Mobile subscribers in Kenya have resorted to sending short text messages (SMSs), increasing the preference by 1.62 billion in the quarter to March this year compared to a similar period last year.
SMSs sent in the third quarter to March has gone up by 9.5% to 16.82 billion from 15.36 billion according to new data by the Communication Authority of Kenya (CA).
This marked a third-quarter growth in the SMS section for a fifth straight year despite slumps being registered in voice traffic and data subscriptions.
“The number of short messages sent per subscription per month increased to 101.5 during the third quarter, from 95.4 messages sent last quarter,” CA said.
The number of SMSs sent in the third quarter of this year marks a 157% increase compared to a similar period in 2016 that witnessed 50%and 57% jump for voice and data respectively.
Kenyans seeking to cut costs during this turbulent economic times find SMSs more appealing.

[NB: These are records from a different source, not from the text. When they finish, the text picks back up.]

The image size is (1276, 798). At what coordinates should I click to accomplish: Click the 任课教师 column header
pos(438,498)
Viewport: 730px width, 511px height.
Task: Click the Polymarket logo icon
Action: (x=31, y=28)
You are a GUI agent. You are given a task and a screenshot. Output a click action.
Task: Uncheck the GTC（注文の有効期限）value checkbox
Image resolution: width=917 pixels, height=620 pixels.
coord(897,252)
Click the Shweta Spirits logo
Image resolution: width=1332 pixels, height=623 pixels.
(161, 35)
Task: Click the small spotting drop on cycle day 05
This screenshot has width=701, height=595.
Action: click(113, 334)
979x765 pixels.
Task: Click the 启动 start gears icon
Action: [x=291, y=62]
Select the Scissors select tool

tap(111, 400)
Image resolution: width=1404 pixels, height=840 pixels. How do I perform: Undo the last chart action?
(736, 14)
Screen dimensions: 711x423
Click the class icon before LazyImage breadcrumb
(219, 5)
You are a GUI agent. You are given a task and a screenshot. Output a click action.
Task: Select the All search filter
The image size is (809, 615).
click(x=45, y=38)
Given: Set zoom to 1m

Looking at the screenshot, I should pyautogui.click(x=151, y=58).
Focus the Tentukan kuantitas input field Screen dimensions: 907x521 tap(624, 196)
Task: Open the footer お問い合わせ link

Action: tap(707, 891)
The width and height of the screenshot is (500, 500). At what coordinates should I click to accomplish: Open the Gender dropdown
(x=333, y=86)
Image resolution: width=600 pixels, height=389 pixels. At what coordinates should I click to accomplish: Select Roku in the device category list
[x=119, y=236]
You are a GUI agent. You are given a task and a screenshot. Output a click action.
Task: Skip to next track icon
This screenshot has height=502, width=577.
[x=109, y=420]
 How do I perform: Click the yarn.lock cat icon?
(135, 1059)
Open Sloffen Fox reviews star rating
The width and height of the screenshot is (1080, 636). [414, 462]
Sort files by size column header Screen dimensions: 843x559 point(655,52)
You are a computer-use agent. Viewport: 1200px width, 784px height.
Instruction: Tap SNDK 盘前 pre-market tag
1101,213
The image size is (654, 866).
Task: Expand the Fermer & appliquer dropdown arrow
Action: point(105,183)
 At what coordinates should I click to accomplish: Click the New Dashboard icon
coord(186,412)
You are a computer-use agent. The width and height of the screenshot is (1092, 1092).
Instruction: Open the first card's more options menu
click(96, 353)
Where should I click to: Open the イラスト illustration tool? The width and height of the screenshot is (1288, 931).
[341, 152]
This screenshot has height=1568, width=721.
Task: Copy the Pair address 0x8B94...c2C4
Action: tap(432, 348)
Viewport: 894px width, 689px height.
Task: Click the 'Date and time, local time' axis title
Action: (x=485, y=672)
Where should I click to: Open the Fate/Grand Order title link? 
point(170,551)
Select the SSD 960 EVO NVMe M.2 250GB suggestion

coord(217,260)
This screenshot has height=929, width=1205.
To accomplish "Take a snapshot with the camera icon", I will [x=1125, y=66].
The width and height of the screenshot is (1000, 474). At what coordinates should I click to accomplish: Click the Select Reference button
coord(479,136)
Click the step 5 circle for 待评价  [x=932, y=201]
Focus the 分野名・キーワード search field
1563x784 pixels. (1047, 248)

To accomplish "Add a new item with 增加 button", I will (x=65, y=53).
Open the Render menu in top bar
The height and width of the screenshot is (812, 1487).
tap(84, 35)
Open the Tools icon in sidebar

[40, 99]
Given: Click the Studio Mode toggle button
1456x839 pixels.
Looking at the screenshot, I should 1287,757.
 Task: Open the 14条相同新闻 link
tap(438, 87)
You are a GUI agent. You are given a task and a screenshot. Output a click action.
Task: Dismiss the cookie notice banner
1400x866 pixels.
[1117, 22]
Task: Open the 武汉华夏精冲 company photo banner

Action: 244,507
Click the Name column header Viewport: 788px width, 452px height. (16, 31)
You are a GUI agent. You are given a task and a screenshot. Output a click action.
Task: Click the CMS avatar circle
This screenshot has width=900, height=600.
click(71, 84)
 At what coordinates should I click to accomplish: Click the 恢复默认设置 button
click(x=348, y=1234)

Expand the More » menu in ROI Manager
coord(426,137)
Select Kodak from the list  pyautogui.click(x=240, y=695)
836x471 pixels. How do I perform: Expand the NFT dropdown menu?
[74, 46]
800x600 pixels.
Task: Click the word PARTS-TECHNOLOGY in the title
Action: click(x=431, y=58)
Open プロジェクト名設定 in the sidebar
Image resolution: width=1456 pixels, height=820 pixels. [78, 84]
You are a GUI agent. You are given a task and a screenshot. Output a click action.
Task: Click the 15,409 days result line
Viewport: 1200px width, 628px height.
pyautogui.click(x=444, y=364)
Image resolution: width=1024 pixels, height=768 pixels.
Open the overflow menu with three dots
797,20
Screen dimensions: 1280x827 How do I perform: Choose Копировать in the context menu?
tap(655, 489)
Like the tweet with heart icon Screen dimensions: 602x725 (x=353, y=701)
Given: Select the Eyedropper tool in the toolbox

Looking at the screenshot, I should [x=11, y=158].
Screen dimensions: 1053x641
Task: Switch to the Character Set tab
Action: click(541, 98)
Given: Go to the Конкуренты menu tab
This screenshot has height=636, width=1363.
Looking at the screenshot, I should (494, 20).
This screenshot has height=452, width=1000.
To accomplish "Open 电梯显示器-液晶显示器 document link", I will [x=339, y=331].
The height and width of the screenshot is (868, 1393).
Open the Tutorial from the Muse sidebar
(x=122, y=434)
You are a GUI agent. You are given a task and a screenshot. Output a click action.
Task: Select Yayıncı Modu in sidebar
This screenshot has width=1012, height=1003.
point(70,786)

Businesses and State ministries and agencies(MDAs) have also resorted to SMS to communicate.
SMSs are more affordable compared to calls and applications like WhatsApp and are very convenient in reaching out to people in remote regions.
The CA data shows that SMS is the only service that has posted growth on quarter from March 2016, as telcos saw their talk-time and mobile data subscriptions decline.
Global tech giants like Google, Uber, Facebook, Apple and Airbnb have also resorted to SMSs to market their products. SMS traffic had been projected to hit 2.5 trillion across the globe by mid-2020.
As SMS segment posted growth, telcos have also recorded 15.31 billion minutes of talk-time in the three months to March– presenting a 7% decline from 16.40 billion minutes in the similar period last year.
The report breaks the trend in which telcos report increased preference to talk time and use of data on applications as WhatsApp.
The regulator’s data also show that mobile subscriptions also dipped by 16% to 38.85 million in the three months to March from 46.46 million posted in a similar period last year as many subscribers preferred cheaper SMS service.
Despite the report, Kenyans are calling more within the Airtel network than Safaricom and Telkom Kenya, a trend which CA attributes to cheaper call rates.
The increased talk-time within Airtel network has seen them bite Safaricom’s share of the voice market as the two bank on promotional call tariffs to win customers. Airtel’s share of voice market has jumped to 30.9% in the three months to March from 29.2% percent in a similar period to last December.
Safaricom share has declined to 65.7% from 67.1% in the similar period.
“Safaricom PLC recorded the lowest duration of calls for both on-net and off-net calls due to the high calling rates charged by the operator both within and across networks,” said CA.
But Safaricom has recorded the highest number of mobile in-ports at 208 while Airtel Networks Limited and Telkom Kenya Limited have recorded 41 and 16 in-ports respectively.
Local outgoing mobile voice traffic jumped by 2.3% during the third quarter, posting 15.3 billion minutes from 14.9 billion minutes posted in the last quarter.